The coding of longer sequences in HTM SDRs

It’s a raster plot. A plot of cell firing. With time on the x-axis, and cells (grouped into columns, roughly) on the y-axis.

In particular this is a raster plot for the cell firings of a network that @complyue has coded up, which captures all the sequences of letters in a corpus of text (the Brown Corpus in this case.)

He then drives the network by spiking cells in a prompt sequence, and sees how the activation spreads across synapses representing observed sequences of letters in the Brown Corpus.

To start interpreting it, look first at the extreme left. The very first cells to fire will be exactly those of the driving “prompt”.

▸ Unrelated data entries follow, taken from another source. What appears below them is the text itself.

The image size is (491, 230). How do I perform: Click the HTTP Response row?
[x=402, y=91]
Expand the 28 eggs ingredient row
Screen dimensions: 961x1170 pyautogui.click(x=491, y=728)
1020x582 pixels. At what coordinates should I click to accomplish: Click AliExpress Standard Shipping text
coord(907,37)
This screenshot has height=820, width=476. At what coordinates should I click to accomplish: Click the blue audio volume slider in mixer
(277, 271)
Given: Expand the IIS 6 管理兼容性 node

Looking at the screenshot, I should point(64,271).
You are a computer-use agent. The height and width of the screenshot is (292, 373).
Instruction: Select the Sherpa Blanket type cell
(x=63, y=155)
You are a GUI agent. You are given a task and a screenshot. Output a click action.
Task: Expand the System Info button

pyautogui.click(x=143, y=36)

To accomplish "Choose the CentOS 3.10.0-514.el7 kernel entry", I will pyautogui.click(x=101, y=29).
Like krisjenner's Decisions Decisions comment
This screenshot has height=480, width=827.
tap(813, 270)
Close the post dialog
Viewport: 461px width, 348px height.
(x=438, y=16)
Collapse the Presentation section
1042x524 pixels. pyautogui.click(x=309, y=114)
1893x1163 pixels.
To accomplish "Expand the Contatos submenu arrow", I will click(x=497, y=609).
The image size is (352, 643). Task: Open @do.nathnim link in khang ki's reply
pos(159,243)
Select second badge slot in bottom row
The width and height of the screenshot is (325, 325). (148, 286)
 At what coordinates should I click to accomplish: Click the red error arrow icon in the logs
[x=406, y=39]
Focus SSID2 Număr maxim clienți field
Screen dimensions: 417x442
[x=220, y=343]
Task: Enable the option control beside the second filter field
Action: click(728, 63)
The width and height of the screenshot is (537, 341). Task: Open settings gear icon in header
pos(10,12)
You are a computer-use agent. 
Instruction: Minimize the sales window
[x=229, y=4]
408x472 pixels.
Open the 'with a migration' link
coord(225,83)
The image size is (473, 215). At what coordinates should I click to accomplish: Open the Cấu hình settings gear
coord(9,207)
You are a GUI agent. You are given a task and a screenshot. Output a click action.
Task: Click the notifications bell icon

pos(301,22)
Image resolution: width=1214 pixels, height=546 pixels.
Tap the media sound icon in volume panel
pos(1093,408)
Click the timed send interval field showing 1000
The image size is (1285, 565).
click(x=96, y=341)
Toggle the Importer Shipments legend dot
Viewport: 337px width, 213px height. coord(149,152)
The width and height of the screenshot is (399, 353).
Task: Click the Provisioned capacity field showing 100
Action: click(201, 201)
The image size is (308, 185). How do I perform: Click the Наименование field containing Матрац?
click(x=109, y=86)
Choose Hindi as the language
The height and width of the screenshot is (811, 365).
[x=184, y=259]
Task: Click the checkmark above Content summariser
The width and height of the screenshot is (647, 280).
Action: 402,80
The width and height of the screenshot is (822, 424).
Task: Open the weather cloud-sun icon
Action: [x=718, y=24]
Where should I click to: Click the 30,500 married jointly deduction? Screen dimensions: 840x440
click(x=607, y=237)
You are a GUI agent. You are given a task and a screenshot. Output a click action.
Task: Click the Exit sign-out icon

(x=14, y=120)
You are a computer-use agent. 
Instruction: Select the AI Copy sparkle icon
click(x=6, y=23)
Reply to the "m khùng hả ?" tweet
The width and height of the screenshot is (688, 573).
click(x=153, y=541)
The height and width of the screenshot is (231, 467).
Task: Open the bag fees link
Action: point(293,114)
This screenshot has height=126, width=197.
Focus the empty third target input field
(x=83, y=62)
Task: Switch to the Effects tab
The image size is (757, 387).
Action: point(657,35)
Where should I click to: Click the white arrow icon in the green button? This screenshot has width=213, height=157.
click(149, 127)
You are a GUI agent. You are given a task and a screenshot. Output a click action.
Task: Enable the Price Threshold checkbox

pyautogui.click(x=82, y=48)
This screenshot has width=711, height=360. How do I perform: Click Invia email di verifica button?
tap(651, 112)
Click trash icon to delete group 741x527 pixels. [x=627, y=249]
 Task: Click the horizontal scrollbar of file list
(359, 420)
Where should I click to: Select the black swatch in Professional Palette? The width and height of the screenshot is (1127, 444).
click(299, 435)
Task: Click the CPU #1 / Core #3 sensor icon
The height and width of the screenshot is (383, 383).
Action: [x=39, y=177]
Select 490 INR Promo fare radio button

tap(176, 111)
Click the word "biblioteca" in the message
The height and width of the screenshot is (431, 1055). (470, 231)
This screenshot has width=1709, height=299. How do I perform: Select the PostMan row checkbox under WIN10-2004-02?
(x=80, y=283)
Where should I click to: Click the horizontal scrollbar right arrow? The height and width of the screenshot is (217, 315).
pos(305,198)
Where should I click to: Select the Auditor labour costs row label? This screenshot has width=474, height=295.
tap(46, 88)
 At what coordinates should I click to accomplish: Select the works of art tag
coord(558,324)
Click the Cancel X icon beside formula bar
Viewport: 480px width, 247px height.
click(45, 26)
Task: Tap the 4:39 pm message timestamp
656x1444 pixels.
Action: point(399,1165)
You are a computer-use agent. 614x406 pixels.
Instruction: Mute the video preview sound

If you’re talking about the last chart he posted in this thread, you can see on the extreme top left some spikes for “x”. Then, lower down, a bit later, spikes for “d”, “e”, “f”, “c”, “a”, “f”, and “e”, in sequence. That’s what he’s chosen to use to drive, or “prompt” the network, as a test. The other cell firings are the way those initial prompt spikes spread, and then repeated, or oscillated as activation circulated around the sequences of letters observed in the Brown Corpus.

We want to tune the network so that sequences of letters which tend to share beginning and end points in the observed sequences of the Brown, will synchronize, and give us nice vertical lines we can use to identify words, and later phrases.